_Records provided:_
=======

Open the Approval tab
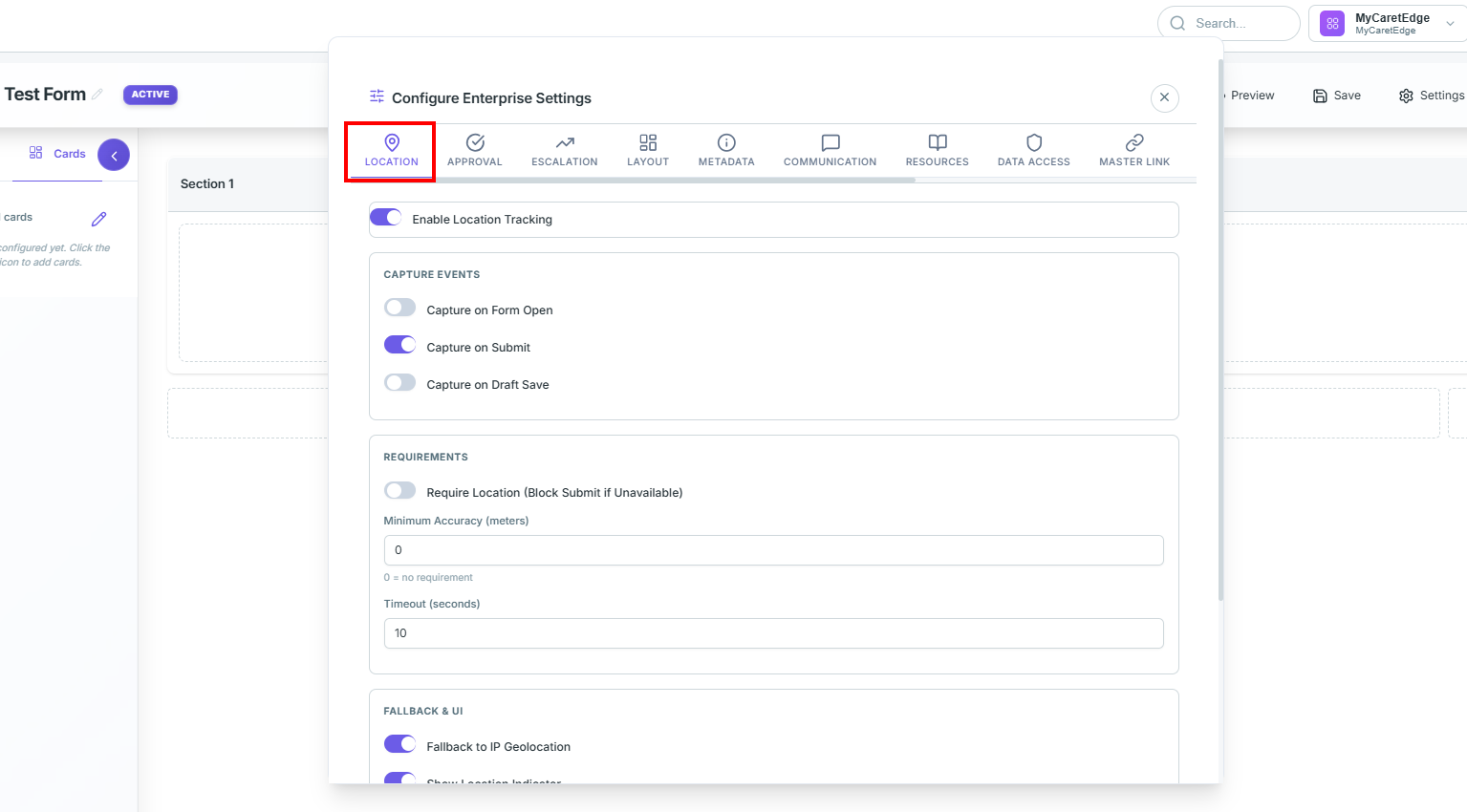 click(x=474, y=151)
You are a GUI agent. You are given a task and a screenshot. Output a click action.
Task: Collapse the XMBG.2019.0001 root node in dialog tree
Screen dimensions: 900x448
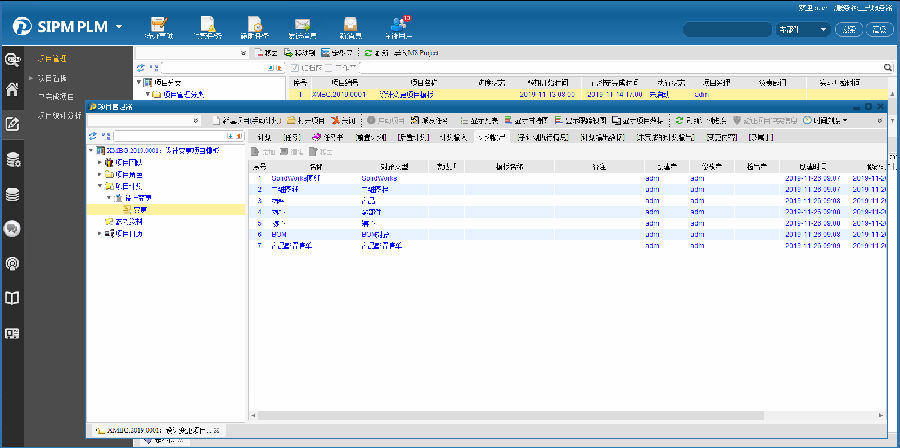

=======

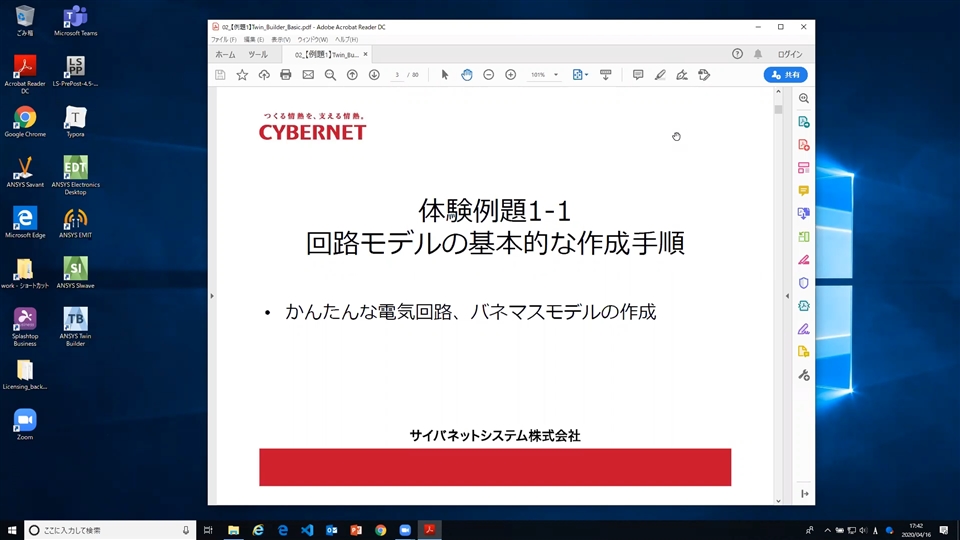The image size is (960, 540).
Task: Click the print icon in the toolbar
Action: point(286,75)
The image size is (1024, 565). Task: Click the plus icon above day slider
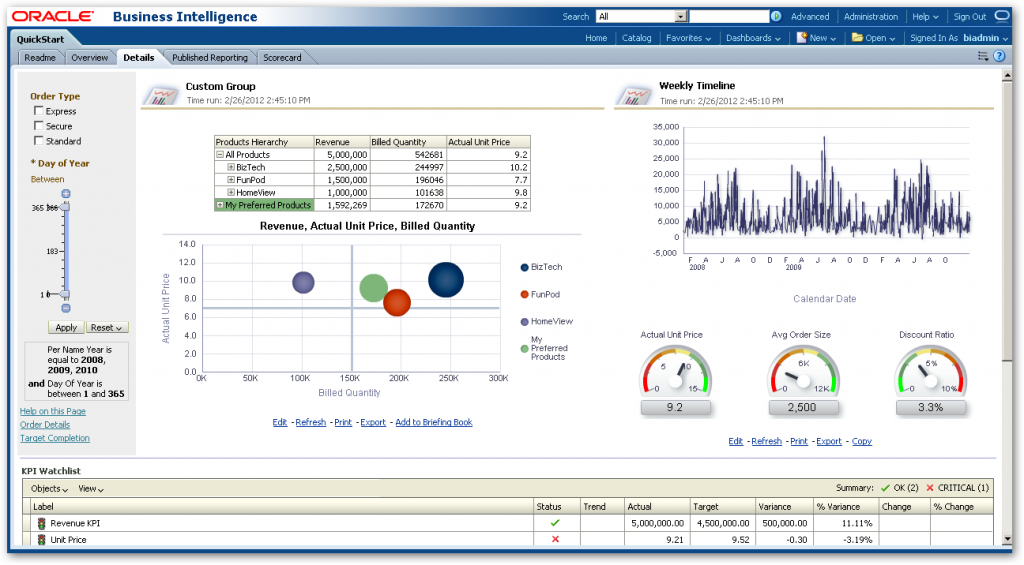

=======

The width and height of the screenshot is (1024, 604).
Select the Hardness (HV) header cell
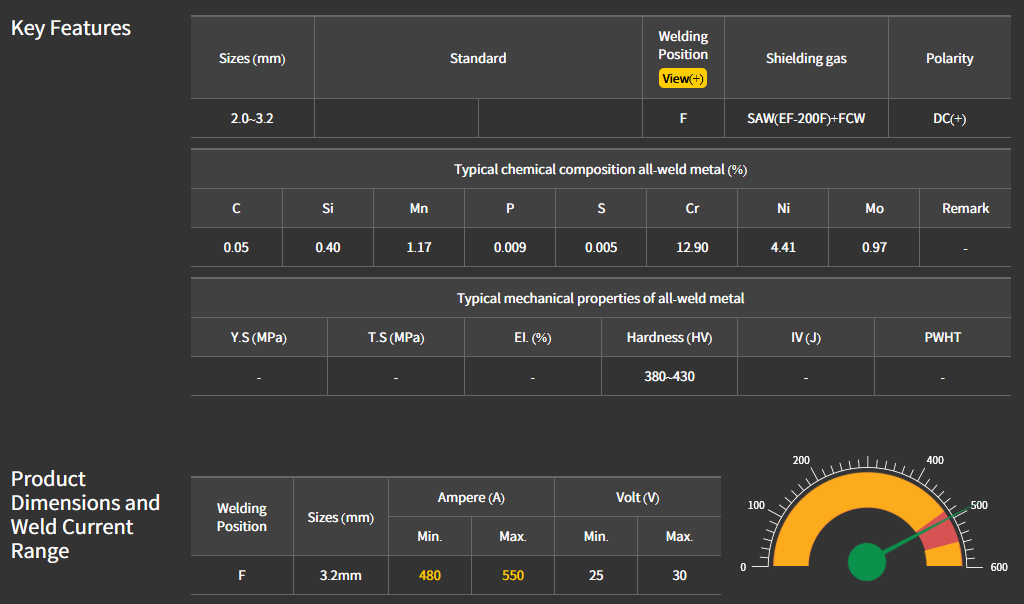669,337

=======

_What you are asked to do:_
Working from the entries above, please transcribe only the lines from the line with "Open the Approval tab" through the line with "Screen dimensions: 900x448", exactly, with both end lines and without pictures.

_Solution to the exercise:_
Open the Approval tab
 click(x=474, y=151)
You are a GUI agent. You are given a task and a screenshot. Output a click action.
Task: Collapse the XMBG.2019.0001 root node in dialog tree
Screen dimensions: 900x448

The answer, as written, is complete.